**WHAT YOU NEED TO DO:**
The data below calls for an exact copy.

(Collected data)
------------------------------------------------

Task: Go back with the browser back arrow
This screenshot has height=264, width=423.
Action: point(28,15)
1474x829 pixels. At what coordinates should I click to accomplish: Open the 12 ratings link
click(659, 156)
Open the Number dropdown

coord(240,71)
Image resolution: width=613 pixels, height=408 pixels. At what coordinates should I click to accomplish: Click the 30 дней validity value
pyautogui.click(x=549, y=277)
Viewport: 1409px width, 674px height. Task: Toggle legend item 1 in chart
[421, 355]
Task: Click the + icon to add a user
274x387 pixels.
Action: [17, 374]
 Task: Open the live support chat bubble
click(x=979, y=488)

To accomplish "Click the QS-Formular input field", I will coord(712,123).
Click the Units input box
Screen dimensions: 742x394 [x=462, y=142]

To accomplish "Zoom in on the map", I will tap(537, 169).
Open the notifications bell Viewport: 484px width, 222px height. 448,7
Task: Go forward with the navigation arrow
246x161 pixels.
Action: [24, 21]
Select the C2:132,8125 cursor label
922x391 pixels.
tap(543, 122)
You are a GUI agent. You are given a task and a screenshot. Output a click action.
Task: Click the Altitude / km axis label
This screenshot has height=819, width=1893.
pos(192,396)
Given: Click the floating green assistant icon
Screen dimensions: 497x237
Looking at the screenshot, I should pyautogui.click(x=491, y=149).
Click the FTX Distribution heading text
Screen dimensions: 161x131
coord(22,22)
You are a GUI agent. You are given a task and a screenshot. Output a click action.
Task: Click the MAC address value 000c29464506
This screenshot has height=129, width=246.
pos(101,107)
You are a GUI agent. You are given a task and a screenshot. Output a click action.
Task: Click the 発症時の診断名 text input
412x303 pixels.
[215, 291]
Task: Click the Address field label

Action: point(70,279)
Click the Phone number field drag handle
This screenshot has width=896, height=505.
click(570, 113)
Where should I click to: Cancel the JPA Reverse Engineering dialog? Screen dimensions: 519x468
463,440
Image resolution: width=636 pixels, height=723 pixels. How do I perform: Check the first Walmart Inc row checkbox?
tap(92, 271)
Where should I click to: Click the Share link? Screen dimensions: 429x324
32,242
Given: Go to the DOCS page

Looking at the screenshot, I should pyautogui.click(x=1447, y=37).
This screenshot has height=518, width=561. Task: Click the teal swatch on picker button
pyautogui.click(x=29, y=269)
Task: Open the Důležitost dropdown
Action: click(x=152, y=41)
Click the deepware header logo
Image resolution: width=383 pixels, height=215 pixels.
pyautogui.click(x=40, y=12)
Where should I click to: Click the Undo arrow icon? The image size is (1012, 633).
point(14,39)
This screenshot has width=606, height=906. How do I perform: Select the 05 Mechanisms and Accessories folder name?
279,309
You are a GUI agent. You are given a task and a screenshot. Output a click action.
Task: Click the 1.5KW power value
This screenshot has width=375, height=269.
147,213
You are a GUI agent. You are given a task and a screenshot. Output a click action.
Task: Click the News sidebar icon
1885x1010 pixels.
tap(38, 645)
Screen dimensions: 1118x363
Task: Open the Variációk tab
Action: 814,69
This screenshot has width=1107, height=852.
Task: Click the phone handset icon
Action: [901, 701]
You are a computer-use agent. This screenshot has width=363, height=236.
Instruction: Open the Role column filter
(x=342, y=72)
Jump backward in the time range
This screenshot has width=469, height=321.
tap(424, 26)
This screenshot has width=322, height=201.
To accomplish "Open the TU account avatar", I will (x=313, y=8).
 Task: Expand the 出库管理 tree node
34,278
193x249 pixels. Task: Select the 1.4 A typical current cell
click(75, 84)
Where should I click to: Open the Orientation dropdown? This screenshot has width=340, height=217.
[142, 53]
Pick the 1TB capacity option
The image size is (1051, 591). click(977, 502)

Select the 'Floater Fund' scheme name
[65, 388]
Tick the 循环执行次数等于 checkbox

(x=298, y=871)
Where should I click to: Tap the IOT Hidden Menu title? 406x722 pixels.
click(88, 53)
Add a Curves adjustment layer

------------------------------------------------

**OUTPUT OF THE EXERCISE:**
Task: Go back with the browser back arrow
This screenshot has height=264, width=423.
Action: point(28,15)
1474x829 pixels. At what coordinates should I click to accomplish: Open the 12 ratings link
click(659, 156)
Open the Number dropdown

coord(240,71)
Image resolution: width=613 pixels, height=408 pixels. At what coordinates should I click to accomplish: Click the 30 дней validity value
pyautogui.click(x=549, y=277)
Viewport: 1409px width, 674px height. Task: Toggle legend item 1 in chart
[421, 355]
Task: Click the + icon to add a user
274x387 pixels.
Action: [17, 374]
 Task: Open the live support chat bubble
click(x=979, y=488)

To accomplish "Click the QS-Formular input field", I will coord(712,123).
Click the Units input box
Screen dimensions: 742x394 [x=462, y=142]

To accomplish "Zoom in on the map", I will tap(537, 169).
Open the notifications bell Viewport: 484px width, 222px height. 448,7
Task: Go forward with the navigation arrow
246x161 pixels.
Action: [24, 21]
Select the C2:132,8125 cursor label
922x391 pixels.
tap(543, 122)
You are a GUI agent. You are given a task and a screenshot. Output a click action.
Task: Click the Altitude / km axis label
This screenshot has height=819, width=1893.
pos(192,396)
Given: Click the floating green assistant icon
Screen dimensions: 497x237
Looking at the screenshot, I should pyautogui.click(x=491, y=149).
Click the FTX Distribution heading text
Screen dimensions: 161x131
coord(22,22)
You are a GUI agent. You are given a task and a screenshot. Output a click action.
Task: Click the MAC address value 000c29464506
This screenshot has height=129, width=246.
pos(101,107)
You are a GUI agent. You are given a task and a screenshot. Output a click action.
Task: Click the 発症時の診断名 text input
412x303 pixels.
[215, 291]
Task: Click the Address field label

Action: point(70,279)
Click the Phone number field drag handle
This screenshot has width=896, height=505.
click(570, 113)
Where should I click to: Cancel the JPA Reverse Engineering dialog? Screen dimensions: 519x468
463,440
Image resolution: width=636 pixels, height=723 pixels. How do I perform: Check the first Walmart Inc row checkbox?
tap(92, 271)
Where should I click to: Click the Share link? Screen dimensions: 429x324
32,242
Given: Go to the DOCS page

Looking at the screenshot, I should pyautogui.click(x=1447, y=37).
This screenshot has height=518, width=561. Task: Click the teal swatch on picker button
pyautogui.click(x=29, y=269)
Task: Open the Důležitost dropdown
Action: click(x=152, y=41)
Click the deepware header logo
Image resolution: width=383 pixels, height=215 pixels.
pyautogui.click(x=40, y=12)
Where should I click to: Click the Undo arrow icon? The image size is (1012, 633).
point(14,39)
This screenshot has width=606, height=906. How do I perform: Select the 05 Mechanisms and Accessories folder name?
279,309
You are a GUI agent. You are given a task and a screenshot. Output a click action.
Task: Click the 1.5KW power value
This screenshot has width=375, height=269.
147,213
You are a GUI agent. You are given a task and a screenshot. Output a click action.
Task: Click the News sidebar icon
1885x1010 pixels.
tap(38, 645)
Screen dimensions: 1118x363
Task: Open the Variációk tab
Action: 814,69
This screenshot has width=1107, height=852.
Task: Click the phone handset icon
Action: [901, 701]
You are a computer-use agent. This screenshot has width=363, height=236.
Instruction: Open the Role column filter
(x=342, y=72)
Jump backward in the time range
This screenshot has width=469, height=321.
tap(424, 26)
This screenshot has width=322, height=201.
To accomplish "Open the TU account avatar", I will (x=313, y=8).
 Task: Expand the 出库管理 tree node
34,278
193x249 pixels. Task: Select the 1.4 A typical current cell
click(75, 84)
Where should I click to: Open the Orientation dropdown? This screenshot has width=340, height=217.
[142, 53]
Pick the 1TB capacity option
The image size is (1051, 591). click(977, 502)

Select the 'Floater Fund' scheme name
[65, 388]
Tick the 循环执行次数等于 checkbox

(x=298, y=871)
Where should I click to: Tap the IOT Hidden Menu title? 406x722 pixels.
click(88, 53)
Add a Curves adjustment layer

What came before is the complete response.